STUDY TEXT section start
I also like “60 Minutes,” but quite often the interviewer will provide the answer in the question. This leaves the respondent the duty to just agree with what was said. John Oliver did a wonderfully funny piece where he showed about two dozen “60 Minutes” interviewers answering their own questions. When piled on top of each other, it is just plain funny.

Jim Lehrer, of “PBS Newshour” fame, passed away a few weeks ago. He was known for not making the interviewer the story. Ask the questions and let the response occur was a mantra of his. But, listen to the response, as the next question may not be the one you planned to ask.

The Lehrer example reminds me of a philosophy I had when I coached Little League baseball. Make sure the kids knew what to do, then shut up and sit on your hands in the dugout and let them play. Let the answers come and listen and watch. The watching is important as a person’s body language may give away uneasiness over an answer. Carter Page, who was caught up in the Russia investigation, was on PBS Newshour a couple of times. It became obvious that he was not as forthcoming with the truth as he should have been.

I have decided to reduce some stress in my life. So, rather than watch multiple news shows, I have pared back. If I watch “BBC World News America,” I will pass on “PBS Newshour.” I also am watching “CBS Morning News” less, as well as “Real time with Bill Maher.” And, if a good guest appears on “The View,” I may tune in.

So, interviewers please let the guests answer your questions. It will not make you less smart if you do. And, in the end, we all may learn something.

Let me leave you with a thought. ABC’s Good Morning America had the parent and step-parent on one morning when their daughter went missing. By letting them talk, it became apparent they were hiding something. As it turned out, the parents had killed the daughter (I will leave off other horrific details). I recognize this is an extreme example, but if people are allowed to speak, we may learn something, just maybe what they did not want us to know.

A tribute to Jim Lehrer

One of my main sources for televised news is the PBS Newshour. It is an even-handed news report, that offers expert commentary in a civilized way. This approach traces itself to initial and long-time host, Jim Lehrer, who died on Thursday. He began the show with Robert MacNeil, primarily covering the Watergate impeachment hearings. It is apropos he died during the current impeachment trial.

From a CBS News report, the following is an excerpt about Lehrer.
STUDY TEXT section end
INFORMATION PROVIDED section start
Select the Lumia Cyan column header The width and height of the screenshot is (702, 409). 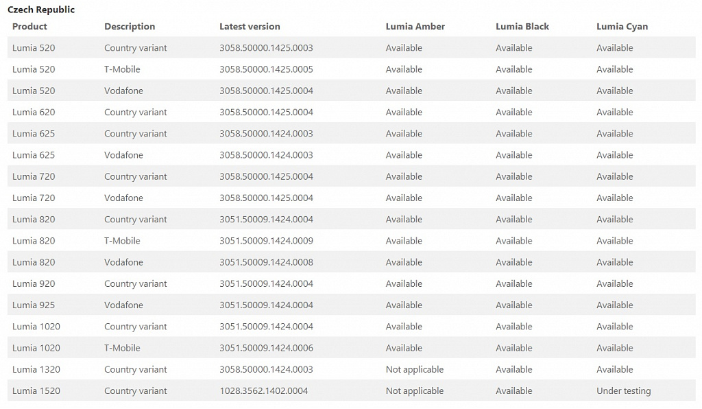(x=622, y=27)
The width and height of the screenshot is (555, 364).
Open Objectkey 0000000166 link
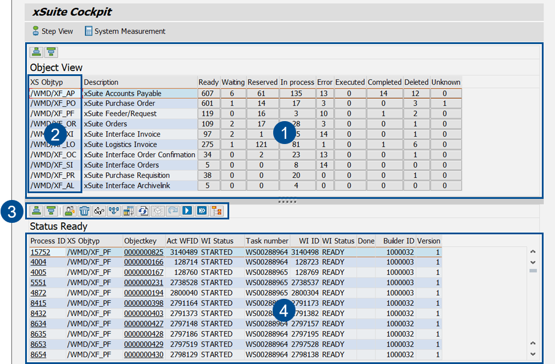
INFORMATION PROVIDED section end
→ QUESTIONS TO ANSWER:
1) Name every television program mentioned in the text on interviewers and Jim Lehrer, listing each one once.
2) Continue the text on interviewers and Jim Lehrer from its last sentence onward.
The data is separate material and has nothing to do with the text on interviewers and Jim Lehrer.

→ WRITTEN RESPONSES:
1)
"60 Minutes"
"PBS Newshour"
"BBC World News America"
"CBS Morning News"
"Real time with Bill Maher"
"The View"
Good Morning America

2)
“Over a career that spanned 50 years, Lehrer moderated a total of 12 presidential debates, more than anyone in history, including all the ones held in 1996 and 2000. He also wrote 20 novels, three memoirs and several plays and earned dozens of journalism awards and honorary degrees. Former President Clinton bestowed the National Humanities Medal on Lehrer in 1999. The American Academy of Arts and Sciences elected him a fellow and, alongside Robert MacNeil, Lehrer was inducted into the Television Hall of Fame in 1999.

Mr. Clinton honored Lehrer in a tweet on Thursday, writing ‘I liked and admired Jim Lehrer. He believed news is a public good, not a commodity. And he was always completely on the level in reporting, interviewing, and moderating debates. His life was a gift that strengthened our democracy.'”

Key themes of the news he broadcast included rules like:
– don’t make the story about you
– keep news clearly separated from editorial opinion
– assume there is more than one side to a story
– respect those being interviewed and covered
– ask simple questions and let the interviewee provide the answers
– guests must be civil to each other and the hosts and vice-versa

To many do not follow these simple rules. Last month, he noted the challenge that news broadcasts have now. In a news world of division, it is difficult to report when the news includes lying, so as to avoid being called divisive. He said we are not there yet. But, we must try.

Join me in honoring an honest and informed newscaster. David Brooks said tonight, “Jim had a moral ecology” which is similar to what MacNeil said saying “Jim had a moral intelligence.” He sought the truth and did it with a civil demeanor. Well done, Jim Lehrer.